Kultur: Stefan Kister (kir)
1961 bekennen Sie, von Großdeutschland nur zu träumen, wenn Sie schlafen, und auch dann „gar nicht selig“, doch dann tauchen 1972 die beiden Deutschland erstmals als ein System kommunizierender Röhren auf, sechs Jahre später dann die Einsicht, die Geschichte Deutschlands dürfe nicht in dem Katastrophenprodukt der Teilung enden. Konstanz oder Kehre?
Durch meine Vietnam-Aktivität wurde ich in den sechziger Jahren im öffentlichen Bewusstsein ganz nach links transportiert. In den siebziger Jahren habe ich mich ganz allmählich gewundert, dass wir mit Blick auf die deutsche Teilung diesem Provisoriumsaberglauben verfallen waren. Die Teilung war ein Provisorium, das von allen als endgültig fixiert wurde. Das ist mir auf meine historischen Nerven gegangen, auch gegen mein Gefühl. Ich habe mich lange genug einschüchtern lassen. Dann fasste ich den Mut, doch endlich einmal zu sagen, dass die deutsche Teilung kein erträglicher Zustand sein kann. Und wenn mich das öffentliche Bewusstsein vorher ganz links eingeordnet hatte, fand ich mich nun plötzlich nach rechts geschoben.
Während Sie das Gefühl hatten, sich gleich geblieben zu sein?
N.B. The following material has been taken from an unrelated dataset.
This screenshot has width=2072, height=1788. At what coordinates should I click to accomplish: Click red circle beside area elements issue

Ich habe mich wahrscheinlich kaum geändert. Sonst könnte ich die Texte aus den sechziger Jahren gar nicht mehr richtig lesen. Die Erfahrung aber, wie man eingeordnet wird, hat mein ganzes Leben bestimmt. Man will nicht links oder rechts sein, sondern man hat eben dieses oder jenes Thema. Auch als Linker habe ich heftige Kritik erfahren. Einmal schrieb ich: „Seit Sie mich als Kommunist behandeln, weiß ich, wie bei uns Kommunisten behandelt werden.“
Wie war es dann, plötzlich als rechts behandelt zu werden?
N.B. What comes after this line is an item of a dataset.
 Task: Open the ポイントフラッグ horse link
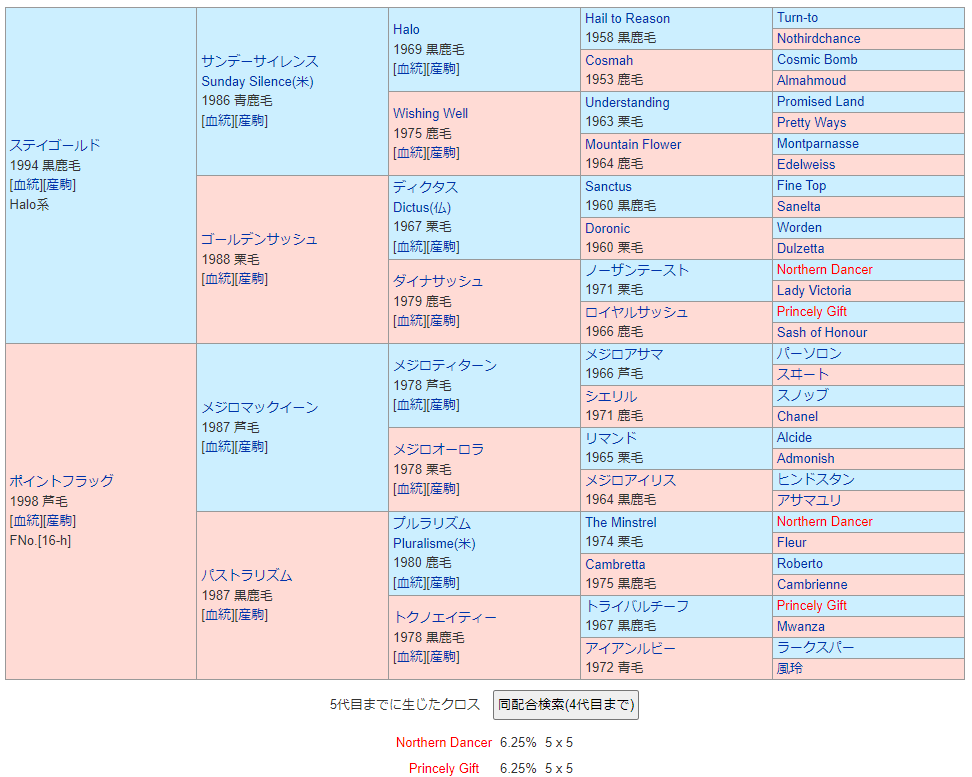(61, 481)
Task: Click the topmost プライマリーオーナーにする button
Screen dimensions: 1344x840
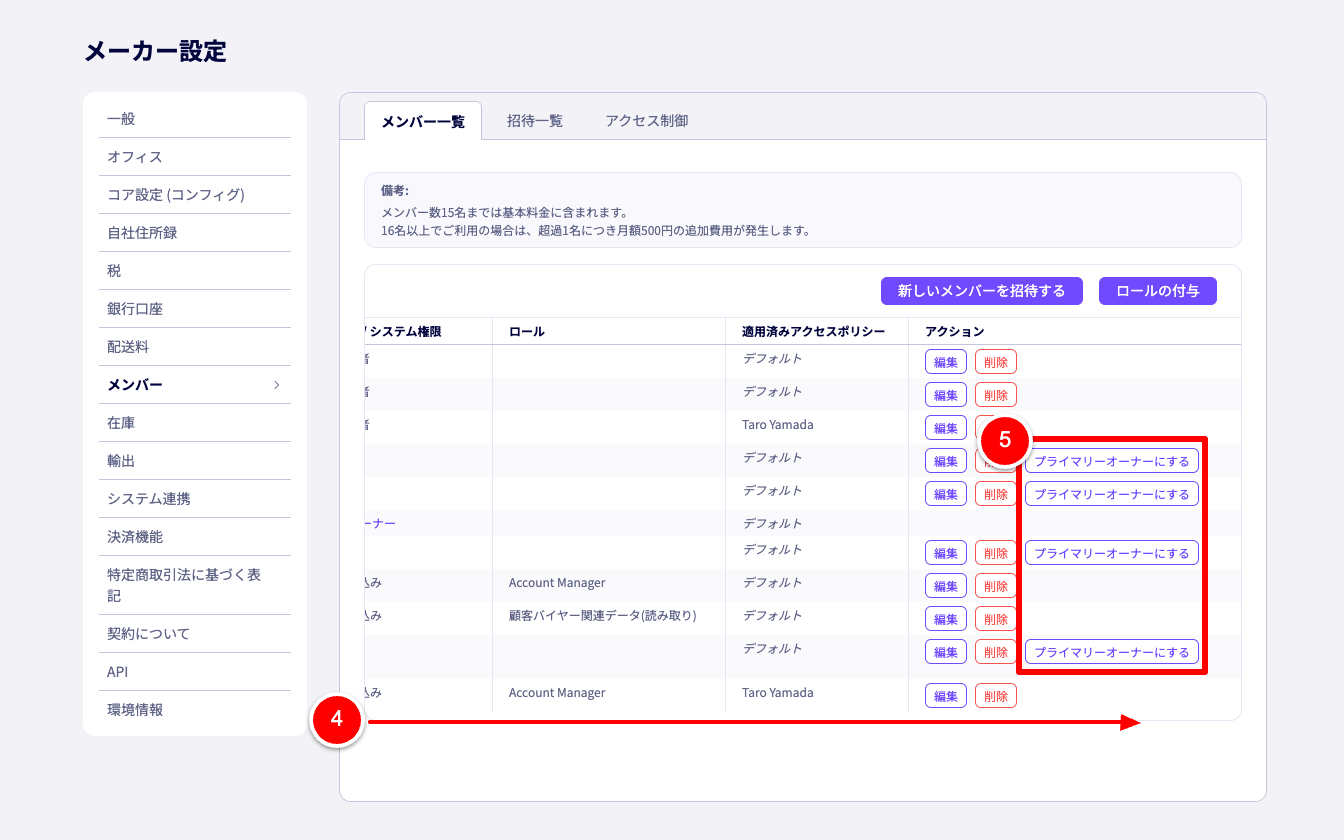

Es lässt sich kaum mit etwas vergleichen, wie gemein, wie niederträchtig Kollegen und Medien über mich hergefallen sind und mich als Nationalisten diffamiert haben. Dass mich ein SPD-Funktionär heruntergemacht hat, konnte ich noch verstehen. Aber dass ein vernünftiger, kluger Kollege wie Jurek Becker dann in der „Zeit“ schrieb: Die Sprache Walsers kenne man aus den Hinterzimmern bayerischer Wirtschaften und man müsse daraufhin noch einmal seine Romane kritisch lesen – das hat mich sehr getroffen. Später, als der ganze Schwindel vorbei war, sind wir uns auf einem Podium begegnet. Als ich ihn darauf ansprach erwiderte er nur: „Haben Sie noch nie etwas im Zorn gesagt“.
Haben Sie nicht?
Ich weiß nicht genau, was das ist: Zorn beim Schreiben. Ich selbst kenne mich so nicht. Mir fehlt da wohl eine Temperamentsbegabung.